Mesh (GitHub: mojo-js/mesh.js, License: MIT, npm: mesh) by Craig Condon is a data synchronisation library that caters for server-side and client-side requirements. The author has pitched it as the “underscore of data”, meaning it’s a highly focused library that you can drop in to existing applications.

It covers both storage and transit. For example, in the browser you could use localStorage, and Socket.IO to broadcast data to other clients. The supported databases are in-memory, localStorage, and MongoDB. If you want to use Mesh with a database that isn’t supported, then you can write a new database adapter based on a CRUD API.
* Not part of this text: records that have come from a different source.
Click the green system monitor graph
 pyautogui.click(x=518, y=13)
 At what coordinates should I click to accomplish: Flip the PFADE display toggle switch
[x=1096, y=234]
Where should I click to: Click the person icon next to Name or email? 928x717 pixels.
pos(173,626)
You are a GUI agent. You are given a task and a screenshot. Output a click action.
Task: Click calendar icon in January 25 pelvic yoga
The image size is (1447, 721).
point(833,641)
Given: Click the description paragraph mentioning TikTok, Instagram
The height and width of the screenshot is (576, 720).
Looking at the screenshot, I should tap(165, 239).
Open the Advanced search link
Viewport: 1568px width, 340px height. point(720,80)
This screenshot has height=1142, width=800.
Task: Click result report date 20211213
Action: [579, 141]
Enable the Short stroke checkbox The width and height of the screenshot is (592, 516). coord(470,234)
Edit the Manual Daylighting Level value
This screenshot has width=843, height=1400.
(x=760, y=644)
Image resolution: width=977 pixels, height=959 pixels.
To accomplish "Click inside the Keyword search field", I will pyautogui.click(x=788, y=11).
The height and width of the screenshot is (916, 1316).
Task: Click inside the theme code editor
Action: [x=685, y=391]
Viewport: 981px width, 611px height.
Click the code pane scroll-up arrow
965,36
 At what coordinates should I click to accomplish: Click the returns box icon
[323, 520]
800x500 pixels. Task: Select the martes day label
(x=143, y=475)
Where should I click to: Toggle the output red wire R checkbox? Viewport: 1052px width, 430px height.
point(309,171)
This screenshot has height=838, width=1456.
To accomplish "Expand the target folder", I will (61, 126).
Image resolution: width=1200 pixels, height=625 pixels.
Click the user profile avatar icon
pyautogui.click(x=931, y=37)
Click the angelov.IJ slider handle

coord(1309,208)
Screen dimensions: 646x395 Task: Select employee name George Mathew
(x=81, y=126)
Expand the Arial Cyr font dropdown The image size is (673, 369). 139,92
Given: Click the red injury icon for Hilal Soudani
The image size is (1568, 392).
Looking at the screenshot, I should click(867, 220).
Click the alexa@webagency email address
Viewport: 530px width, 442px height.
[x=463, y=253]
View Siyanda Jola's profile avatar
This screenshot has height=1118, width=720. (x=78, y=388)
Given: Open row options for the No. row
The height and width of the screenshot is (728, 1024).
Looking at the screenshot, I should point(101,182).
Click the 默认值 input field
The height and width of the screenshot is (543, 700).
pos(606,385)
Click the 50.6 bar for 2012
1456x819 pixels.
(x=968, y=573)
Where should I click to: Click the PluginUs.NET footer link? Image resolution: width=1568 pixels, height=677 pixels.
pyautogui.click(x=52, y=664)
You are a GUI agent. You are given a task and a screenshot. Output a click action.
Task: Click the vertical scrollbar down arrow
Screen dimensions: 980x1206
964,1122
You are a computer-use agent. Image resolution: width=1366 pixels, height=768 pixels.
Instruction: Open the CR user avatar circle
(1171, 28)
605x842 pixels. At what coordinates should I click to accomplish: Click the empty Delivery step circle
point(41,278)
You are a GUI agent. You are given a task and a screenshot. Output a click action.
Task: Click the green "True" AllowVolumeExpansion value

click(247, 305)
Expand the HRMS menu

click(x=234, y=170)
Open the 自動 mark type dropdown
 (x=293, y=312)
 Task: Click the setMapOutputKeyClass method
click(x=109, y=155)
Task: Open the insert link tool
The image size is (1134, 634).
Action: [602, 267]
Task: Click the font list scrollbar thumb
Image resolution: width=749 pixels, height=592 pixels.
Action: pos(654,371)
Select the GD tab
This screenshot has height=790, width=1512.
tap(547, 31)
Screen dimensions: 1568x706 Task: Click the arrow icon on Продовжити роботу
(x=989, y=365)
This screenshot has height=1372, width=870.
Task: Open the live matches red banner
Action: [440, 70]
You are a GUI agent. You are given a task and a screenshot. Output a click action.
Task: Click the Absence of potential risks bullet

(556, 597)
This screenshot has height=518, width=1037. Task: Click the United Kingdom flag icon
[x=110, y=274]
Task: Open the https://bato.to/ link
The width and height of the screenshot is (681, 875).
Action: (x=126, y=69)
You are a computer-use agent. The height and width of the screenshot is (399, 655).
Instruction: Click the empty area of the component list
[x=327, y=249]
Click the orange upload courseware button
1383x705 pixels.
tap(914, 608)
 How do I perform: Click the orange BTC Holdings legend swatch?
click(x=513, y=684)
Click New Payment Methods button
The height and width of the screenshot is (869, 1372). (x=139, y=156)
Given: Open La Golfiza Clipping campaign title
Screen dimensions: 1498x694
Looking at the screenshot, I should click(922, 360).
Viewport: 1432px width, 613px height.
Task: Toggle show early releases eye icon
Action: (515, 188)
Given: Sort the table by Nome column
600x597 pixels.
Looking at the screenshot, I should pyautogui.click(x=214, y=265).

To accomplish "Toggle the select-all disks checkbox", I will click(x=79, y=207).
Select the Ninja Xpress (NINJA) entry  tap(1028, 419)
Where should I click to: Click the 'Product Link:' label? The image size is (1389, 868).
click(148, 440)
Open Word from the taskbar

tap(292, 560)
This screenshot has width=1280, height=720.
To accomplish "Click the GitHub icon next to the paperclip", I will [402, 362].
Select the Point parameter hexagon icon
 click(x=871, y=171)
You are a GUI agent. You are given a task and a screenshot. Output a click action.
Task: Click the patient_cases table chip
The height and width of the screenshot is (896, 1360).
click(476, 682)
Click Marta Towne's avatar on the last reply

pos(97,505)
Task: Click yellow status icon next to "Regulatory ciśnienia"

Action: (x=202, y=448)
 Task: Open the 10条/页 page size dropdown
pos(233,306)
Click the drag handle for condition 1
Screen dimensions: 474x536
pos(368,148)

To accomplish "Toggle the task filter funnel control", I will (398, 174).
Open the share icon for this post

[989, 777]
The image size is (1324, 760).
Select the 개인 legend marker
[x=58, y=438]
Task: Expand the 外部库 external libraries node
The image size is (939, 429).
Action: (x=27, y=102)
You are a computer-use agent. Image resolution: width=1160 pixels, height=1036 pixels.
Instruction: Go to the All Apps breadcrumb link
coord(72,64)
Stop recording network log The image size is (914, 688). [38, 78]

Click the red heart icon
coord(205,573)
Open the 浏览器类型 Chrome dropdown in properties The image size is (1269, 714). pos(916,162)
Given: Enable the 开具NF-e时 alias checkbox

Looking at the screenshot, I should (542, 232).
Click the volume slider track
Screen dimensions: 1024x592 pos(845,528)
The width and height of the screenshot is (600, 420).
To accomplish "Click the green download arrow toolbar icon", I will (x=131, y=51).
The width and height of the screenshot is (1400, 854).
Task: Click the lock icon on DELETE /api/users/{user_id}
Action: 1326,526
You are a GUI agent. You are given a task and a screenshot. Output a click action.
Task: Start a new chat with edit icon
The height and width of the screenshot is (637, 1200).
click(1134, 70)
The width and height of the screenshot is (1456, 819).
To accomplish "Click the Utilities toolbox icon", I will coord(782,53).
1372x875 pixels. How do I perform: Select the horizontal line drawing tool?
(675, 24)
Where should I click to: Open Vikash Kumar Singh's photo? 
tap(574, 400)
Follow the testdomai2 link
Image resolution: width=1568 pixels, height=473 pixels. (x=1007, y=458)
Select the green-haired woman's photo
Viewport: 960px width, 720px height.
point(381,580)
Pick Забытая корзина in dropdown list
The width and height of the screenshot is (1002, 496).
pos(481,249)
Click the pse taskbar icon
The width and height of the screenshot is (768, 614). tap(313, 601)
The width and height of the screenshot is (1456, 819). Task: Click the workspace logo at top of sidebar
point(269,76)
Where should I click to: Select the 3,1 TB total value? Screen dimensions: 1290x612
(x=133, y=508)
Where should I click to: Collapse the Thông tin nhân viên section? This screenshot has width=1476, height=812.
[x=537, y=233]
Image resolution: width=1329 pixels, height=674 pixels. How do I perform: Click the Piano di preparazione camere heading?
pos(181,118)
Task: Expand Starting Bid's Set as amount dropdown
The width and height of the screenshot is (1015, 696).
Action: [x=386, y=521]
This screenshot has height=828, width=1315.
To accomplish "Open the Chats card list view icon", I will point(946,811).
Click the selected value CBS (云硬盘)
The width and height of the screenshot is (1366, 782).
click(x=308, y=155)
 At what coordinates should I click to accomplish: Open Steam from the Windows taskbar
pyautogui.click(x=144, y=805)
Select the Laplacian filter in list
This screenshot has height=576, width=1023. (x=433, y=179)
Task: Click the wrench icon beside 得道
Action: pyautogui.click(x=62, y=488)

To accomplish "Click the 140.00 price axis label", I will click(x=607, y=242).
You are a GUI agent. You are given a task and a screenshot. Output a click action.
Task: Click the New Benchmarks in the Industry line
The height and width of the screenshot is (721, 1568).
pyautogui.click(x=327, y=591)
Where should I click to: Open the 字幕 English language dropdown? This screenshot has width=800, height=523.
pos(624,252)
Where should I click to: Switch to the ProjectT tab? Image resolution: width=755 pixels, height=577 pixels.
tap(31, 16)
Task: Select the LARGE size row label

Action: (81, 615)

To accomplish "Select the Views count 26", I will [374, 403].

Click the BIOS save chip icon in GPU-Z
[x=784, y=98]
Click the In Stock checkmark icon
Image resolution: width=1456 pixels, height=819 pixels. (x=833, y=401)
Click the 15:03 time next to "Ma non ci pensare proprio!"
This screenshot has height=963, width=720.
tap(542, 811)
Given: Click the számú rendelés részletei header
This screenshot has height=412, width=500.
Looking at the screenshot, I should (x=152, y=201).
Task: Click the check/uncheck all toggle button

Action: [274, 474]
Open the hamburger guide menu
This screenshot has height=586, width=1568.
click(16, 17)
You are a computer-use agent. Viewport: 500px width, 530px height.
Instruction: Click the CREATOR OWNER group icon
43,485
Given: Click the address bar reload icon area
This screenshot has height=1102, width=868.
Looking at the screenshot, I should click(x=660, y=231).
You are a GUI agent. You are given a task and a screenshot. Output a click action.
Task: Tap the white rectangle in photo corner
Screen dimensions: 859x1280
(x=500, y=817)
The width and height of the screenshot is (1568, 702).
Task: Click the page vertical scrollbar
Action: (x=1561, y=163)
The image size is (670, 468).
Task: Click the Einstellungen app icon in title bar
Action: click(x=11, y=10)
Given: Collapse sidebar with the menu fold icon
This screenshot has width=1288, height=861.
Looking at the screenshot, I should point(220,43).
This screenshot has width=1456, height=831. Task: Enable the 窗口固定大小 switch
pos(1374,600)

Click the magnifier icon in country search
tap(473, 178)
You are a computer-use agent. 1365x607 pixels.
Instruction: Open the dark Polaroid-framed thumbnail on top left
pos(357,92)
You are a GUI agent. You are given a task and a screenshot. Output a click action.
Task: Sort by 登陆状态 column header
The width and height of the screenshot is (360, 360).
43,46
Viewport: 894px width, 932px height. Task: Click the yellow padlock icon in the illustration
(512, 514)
The API is based on CRUD operations and Node-like streams. Let’s say you want to store data to local storage:

var mesh = require('mesh');  
var storage = require('mesh-local-storage');  
var bus = storage();  

You can now insert data (persisted to local storage) like this:

bus({  
  name: 'insert',
  collection: 'messages',
  data: { text: 'hello world' }
});

But what if you wanted to also send data over Socket.IO to a server? All you need is a suitable adapter, and to wire it up with one of Mesh’s stream merging methods:

var realtime = require('mesh-socket.io');  
var mergedBus = mesh.parallel(  
  bus,
  realtime({ channel: 'operations' }, bus)
);

mergedBus({  
  name: 'insert',
  collection: 'messages',
  data: { text: 'hello everyone' }
});

The main motivation behind this library is to make data sources interoperable with one another, so I’d like to see what this looks like with a React application in the client, and a MongoDB-based REST API on the server.